Leon Tutunik v. Mercedes-Benz USA, LLC
This text of Leon Tutunik v. Mercedes-Benz USA, LLC (Leon Tutunik v. Mercedes-Benz USA, LLC) is published on Counsel Stack Legal Research, covering District Court, C.D. California primary law. Counsel Stack provides free access to over 12 million legal documents including statutes, case law, regulations, and constitutions.
Opinion
UNITED STATES DISTRICT COURT CENTRAL DISTRICT OF CALIFORNIA
CIVIL MINUTES – GENERAL
Case No. 2:25-cv-01235-JLS-ADS Date: February 24, 2025 Title: Leon Tutunik v. Mercedes-Benz USA, LLC et al
Present: Honorable JOSEPHINE L. STATON, UNITED STATES DISTRICT JUDGE
Kelly Davis N/A Deputy Clerk Court Reporter
Attorneys Present for Plaintiffs: Attorneys Present for Defendant:
Not Present Not Present
PROCEEDINGS: (IN CHAMBERS) ORDER TO SHOW CAUSE WHY THIS CASE SHOULD NOT BE REMANDED TO STATE COURT
Plaintiff filed this lemon-law action in Los Angeles County Superior Court on December 27, 2024, alleging that Defendant violated the Song-Beverly Consumer Warranty Act. (Compl., Doc. 1-2 ¶¶ 1–19.) Defendant removed this action on February 12, 2025, invoking this Court’s diversity jurisdiction. See 28 U.S.C. §§ 1332(a), 1441(a), 1446(b)(1); (NOR, Doc. 1.)
As the party invoking the removal jurisdiction of this Court, Defendant bears “the burden of establishing federal jurisdiction.” California ex. Rel. Lockyer v. Dynegy, Inc., 375 F.3d 831, 838 (9th Cir. 2004). It is “elementary that the subject matter jurisdiction of the district court is not a waivable matter and may be raised at anytime by one of the parties, by motion or in the responsive pleadings, or sua sponte by the trial or reviewing court.” Emrich v. Touche Ross & Co., 846 F.2d 1190, 1194 n.2 (9th Cir. 1988). “If at any time before final judgment it appears that the district court lacks subject matter jurisdiction, the case shall be remanded.” 28 U.S.C. § 1447(c).

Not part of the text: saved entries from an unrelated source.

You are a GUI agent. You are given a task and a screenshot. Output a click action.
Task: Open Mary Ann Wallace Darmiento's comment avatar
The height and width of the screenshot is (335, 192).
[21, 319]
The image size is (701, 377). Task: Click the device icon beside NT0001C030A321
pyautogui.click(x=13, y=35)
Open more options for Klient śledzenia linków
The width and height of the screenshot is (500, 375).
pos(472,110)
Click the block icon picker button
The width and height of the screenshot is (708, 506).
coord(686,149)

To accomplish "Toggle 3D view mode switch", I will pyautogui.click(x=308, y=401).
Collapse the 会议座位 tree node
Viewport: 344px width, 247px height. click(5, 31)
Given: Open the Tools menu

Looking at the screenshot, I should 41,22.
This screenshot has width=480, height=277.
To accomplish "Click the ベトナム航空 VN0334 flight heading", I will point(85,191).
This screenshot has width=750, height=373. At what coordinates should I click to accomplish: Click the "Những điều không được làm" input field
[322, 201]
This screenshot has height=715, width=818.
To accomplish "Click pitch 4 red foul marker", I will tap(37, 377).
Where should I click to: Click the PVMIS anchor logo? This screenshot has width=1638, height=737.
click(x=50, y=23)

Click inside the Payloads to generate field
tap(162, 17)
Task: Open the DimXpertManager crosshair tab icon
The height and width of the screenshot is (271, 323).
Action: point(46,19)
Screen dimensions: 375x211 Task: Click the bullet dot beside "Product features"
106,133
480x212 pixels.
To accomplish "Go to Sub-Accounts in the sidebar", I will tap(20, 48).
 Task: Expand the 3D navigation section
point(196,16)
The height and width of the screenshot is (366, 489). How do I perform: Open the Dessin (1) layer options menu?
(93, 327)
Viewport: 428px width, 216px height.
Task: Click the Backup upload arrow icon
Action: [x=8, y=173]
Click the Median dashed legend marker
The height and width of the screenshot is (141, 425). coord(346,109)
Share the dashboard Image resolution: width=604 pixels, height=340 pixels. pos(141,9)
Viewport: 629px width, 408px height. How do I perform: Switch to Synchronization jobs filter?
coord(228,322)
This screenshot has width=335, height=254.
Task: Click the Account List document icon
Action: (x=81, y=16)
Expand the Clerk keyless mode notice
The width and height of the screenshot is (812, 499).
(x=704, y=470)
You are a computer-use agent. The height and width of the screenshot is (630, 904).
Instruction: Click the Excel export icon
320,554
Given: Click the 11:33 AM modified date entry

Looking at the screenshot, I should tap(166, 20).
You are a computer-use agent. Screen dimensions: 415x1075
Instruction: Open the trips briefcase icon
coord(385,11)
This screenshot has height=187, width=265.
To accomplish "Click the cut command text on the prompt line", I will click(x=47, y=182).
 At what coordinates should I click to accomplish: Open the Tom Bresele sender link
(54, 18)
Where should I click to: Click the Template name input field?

To fall within this Court’s diversity jurisdiction, an action must (1) be between “citizens of different States,” and (2) have an amount in controversy that “exceeds the sum or value of $75,000.” 28 U.S.C. § 1332(d). “A defendant’s notice of removal to ______________________________________________________________________________ CIVIL MINUTES – GENERAL 1 UNITED STATES DISTRICT COURT CENTRAL DISTRICT OF CALIFORNIA
Case No. 2:25-cv-01235-JLS-ADS Date: February 24, 2025 Title: Leon Tutunik v. Mercedes-Benz USA, LLC et al
federal court must ‘contain[] a short and plain statement of the grounds for removal,” including the amount in controversy. Moe v. GEICO Indem. Co., 73 F.4th 757, 761 (9th Cir. 2023) (quoting Dart Cherokee Basin Operating Co., LLC v. Owens, 574 U.S. 81, 87, (2014)). Where the plaintiff’s state-court complaint includes a damages demand, that amount, if made in good faith, “shall be deemed to be the amount in controversy.” Id. § 1446(c)(2). Where the plaintiff’s complaint “does not specify the damages sought, the defendant ordinarily may satisfy the amount-in-controversy requirement by making a plausible assertion of the amount at issue in its notice of removal.” Moe, 73 F.4th at 761. “[T]he defendant’s amount-in-controversy allegation should be accepted when not contested by the plaintiff or questioned by the court.” Id. (quoting Dart, 574 U.S. at 87).
The Song-Beverly Act provides a variety of remedies including actual damages, a civil penalty “not [to] exceed two times the amount of actual damages,” and attorney fees. Cal. Civ. Code § 1794(a)–(d). Actual damages are calculated based on the amount actually paid by the buyer and are discounted to account for the use of the subject vehicle by the buyer. Cal. Civ. Code 1793.2(d)(1).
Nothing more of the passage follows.